### DATA PROVIDED
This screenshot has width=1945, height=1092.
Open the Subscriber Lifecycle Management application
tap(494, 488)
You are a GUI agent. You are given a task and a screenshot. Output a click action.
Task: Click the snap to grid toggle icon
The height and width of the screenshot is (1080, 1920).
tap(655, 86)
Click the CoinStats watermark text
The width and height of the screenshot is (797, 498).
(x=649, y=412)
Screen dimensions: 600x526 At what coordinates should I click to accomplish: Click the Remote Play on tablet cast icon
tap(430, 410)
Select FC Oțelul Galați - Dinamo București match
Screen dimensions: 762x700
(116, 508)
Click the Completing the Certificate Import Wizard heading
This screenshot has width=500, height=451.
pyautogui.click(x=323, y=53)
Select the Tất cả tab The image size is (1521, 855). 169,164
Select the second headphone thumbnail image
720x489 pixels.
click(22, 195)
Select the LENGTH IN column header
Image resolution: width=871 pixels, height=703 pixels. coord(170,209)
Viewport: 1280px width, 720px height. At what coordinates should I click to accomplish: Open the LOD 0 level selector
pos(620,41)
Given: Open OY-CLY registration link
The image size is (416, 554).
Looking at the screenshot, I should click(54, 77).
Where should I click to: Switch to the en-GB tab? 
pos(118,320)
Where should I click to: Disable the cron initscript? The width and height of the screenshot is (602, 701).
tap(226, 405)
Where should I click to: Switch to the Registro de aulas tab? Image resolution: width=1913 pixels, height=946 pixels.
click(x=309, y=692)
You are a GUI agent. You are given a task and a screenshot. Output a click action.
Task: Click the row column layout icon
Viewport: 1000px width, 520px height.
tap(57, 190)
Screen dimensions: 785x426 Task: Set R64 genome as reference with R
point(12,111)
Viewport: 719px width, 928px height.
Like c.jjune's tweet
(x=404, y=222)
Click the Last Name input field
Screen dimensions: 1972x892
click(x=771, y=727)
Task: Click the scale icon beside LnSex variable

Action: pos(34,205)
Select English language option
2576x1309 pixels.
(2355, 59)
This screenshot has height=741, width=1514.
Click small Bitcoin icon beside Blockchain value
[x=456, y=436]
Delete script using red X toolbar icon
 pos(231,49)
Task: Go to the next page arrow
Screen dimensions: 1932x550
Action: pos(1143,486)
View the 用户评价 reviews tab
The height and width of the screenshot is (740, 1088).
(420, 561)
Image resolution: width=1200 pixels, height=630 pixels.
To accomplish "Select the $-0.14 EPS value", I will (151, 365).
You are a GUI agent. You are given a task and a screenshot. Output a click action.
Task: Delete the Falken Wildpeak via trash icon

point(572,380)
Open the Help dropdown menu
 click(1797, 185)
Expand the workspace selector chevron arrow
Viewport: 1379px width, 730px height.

### INSTRUCTIONS FOR THE TASK
Say how many lines in the records hold the string "arrow", please, and add no other words.

### WRITTEN REPLY
2